For some reason I am unwilling to try this place. I've passed it a number of times and know there is a general buzz around it, but somehow I just don't fancy it. So what's stopping me? Is it:1) its location in the unlovely end of Mare St (by the way there is no lovely end, whatever Foxtons may tell you);
2) the fear that it is the kind of place where you perch on a vintage (read rickety) chair, are served a plate of organic quinoa by a waiter with several piercings; you leave clutching a large bill, sporting several splinters in your butt, all for the pleasure of that edgy east London experience;
3) the orange signage?
Well, I expect it's all of the above but especially 3) the orange signage - it's inexplicable or maybe a worrying symptom of colour synaesthesia, but when my lunch date suggests Bouchon Fourchette, I dig in my heels. Can't we go to Lardo down the road? Or surely there's somewhere nice in Victoria Park Village? At this she thrusts her iphone in my face and yelps, "even Fay Maschler likes it." I relent.

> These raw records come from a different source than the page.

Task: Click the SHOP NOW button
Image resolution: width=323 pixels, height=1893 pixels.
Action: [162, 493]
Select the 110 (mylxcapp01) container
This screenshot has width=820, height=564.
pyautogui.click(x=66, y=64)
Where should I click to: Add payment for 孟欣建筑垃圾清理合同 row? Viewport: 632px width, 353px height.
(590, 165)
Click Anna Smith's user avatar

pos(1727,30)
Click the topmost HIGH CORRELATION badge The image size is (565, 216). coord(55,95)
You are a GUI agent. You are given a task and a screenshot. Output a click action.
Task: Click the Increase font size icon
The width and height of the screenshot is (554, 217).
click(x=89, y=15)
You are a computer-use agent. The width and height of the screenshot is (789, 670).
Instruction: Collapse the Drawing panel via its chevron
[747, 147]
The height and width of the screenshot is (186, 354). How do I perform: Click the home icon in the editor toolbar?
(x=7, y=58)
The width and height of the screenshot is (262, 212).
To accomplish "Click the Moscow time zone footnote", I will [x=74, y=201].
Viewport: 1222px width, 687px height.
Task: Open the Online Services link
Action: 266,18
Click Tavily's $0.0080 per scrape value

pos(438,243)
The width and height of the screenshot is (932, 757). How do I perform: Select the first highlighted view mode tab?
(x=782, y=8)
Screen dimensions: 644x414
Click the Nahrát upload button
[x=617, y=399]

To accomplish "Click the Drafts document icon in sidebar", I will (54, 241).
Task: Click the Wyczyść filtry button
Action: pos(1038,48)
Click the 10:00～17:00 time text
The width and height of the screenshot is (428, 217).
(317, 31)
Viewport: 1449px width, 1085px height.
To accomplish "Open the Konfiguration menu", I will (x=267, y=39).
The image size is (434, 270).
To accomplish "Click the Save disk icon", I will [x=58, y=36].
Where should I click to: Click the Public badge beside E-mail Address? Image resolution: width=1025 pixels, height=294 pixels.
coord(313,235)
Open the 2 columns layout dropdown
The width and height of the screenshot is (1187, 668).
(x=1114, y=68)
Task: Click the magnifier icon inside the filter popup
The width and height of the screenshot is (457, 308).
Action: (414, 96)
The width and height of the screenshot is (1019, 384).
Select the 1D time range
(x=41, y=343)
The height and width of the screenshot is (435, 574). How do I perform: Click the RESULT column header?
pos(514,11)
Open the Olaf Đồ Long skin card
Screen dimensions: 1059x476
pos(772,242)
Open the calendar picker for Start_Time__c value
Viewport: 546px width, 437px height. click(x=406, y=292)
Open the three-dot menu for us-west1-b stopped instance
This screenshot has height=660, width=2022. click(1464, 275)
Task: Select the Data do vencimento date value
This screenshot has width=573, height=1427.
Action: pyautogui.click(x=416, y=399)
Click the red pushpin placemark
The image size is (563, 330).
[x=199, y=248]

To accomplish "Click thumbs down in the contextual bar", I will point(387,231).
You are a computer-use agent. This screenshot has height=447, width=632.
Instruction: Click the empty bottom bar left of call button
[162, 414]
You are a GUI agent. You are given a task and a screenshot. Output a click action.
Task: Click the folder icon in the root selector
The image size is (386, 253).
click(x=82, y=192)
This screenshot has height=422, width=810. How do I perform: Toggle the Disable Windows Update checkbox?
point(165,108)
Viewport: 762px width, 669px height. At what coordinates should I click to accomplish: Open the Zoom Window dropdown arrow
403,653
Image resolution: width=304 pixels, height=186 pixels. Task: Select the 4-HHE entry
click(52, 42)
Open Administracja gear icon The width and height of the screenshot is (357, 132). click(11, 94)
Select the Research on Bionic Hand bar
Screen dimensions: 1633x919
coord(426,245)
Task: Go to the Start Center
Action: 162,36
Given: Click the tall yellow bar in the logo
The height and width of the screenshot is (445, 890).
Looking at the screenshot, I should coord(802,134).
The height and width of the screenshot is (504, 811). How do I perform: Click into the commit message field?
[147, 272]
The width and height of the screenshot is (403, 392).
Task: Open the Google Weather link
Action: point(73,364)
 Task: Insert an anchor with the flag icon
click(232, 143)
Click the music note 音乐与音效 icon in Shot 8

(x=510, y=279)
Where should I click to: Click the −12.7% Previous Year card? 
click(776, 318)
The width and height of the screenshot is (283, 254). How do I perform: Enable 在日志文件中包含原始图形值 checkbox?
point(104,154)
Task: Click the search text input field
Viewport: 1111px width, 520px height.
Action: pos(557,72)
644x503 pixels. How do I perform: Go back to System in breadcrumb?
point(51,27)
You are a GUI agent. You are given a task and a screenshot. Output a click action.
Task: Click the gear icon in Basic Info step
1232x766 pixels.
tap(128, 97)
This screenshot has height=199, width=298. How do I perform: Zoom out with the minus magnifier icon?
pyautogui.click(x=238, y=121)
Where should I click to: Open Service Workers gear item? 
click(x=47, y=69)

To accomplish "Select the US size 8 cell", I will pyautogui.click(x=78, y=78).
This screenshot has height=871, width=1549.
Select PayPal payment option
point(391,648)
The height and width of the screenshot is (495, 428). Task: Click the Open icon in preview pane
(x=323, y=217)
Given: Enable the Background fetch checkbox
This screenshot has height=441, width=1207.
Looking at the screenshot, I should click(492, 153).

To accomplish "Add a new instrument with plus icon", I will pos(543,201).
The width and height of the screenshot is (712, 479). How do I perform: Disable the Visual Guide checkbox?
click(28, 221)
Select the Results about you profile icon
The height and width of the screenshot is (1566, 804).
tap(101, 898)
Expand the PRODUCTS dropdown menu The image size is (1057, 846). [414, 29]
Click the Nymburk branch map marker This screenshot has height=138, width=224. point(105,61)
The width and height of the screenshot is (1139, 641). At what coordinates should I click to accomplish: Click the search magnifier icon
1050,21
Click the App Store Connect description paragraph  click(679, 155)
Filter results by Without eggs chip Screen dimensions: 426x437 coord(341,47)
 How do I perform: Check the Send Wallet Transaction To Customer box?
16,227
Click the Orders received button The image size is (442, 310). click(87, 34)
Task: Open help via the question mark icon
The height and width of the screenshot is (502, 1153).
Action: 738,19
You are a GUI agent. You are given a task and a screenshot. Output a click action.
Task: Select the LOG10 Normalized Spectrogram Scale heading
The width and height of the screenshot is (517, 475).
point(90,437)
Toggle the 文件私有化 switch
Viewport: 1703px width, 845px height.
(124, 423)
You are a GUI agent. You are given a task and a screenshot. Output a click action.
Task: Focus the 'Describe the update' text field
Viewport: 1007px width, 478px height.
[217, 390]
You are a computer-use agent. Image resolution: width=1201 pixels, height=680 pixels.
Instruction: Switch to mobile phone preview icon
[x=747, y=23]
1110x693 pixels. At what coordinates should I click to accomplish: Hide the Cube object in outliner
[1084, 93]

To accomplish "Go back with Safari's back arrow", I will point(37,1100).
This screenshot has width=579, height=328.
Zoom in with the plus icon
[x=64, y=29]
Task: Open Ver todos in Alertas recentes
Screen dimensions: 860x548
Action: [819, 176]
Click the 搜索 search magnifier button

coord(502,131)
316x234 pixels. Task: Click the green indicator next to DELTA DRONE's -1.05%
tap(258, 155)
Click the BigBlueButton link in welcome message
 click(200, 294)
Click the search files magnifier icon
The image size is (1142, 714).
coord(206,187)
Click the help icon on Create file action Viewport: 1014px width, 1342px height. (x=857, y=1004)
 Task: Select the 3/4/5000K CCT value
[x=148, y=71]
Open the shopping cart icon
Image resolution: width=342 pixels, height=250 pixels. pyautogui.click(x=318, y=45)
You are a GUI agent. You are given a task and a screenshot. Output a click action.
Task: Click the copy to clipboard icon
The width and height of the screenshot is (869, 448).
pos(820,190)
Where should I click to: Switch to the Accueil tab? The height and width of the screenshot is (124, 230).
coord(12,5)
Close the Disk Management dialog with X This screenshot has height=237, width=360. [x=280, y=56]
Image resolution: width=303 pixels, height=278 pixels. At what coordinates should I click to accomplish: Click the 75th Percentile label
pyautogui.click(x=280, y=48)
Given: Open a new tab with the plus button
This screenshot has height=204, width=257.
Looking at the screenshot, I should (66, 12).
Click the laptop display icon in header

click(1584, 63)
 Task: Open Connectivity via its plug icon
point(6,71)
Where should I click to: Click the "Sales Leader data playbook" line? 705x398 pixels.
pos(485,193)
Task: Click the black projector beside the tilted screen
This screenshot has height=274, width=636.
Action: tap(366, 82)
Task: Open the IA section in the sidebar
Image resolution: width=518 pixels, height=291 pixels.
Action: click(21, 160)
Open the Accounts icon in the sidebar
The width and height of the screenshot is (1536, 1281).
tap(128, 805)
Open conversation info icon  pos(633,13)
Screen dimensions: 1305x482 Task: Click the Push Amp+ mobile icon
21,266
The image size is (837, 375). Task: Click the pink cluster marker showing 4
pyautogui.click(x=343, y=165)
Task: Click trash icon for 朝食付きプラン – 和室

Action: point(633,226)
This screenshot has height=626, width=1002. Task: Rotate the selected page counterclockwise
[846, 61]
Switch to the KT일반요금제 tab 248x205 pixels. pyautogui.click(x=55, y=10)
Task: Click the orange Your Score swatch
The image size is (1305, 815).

Fay, of course, is not wrong. It's charming. The chef worked with Alain Ducasse and the menu offers French home cooking par excellence. For lunch we can choose between omelettes, croque monsieur, sausages with Puy lentils, chicken with a wild mushroom sauce all served with frites and a glass of wine at a price of £7.99. We read that Fay had followed her meal with a Café Gourmand (coffee with 3 mini desserts) and we follow slavishly, sharing a mini crème caramel and a chocolate liegeois slice with a couple of wafers. Everything is well sourced, delicious and fresh.
Once established, this will be the kind of place that you have to sell your first born child to gain a reservation, so go now. Oh, and our charming French waiter had a nose ring just in case you had forgotten you were in east London.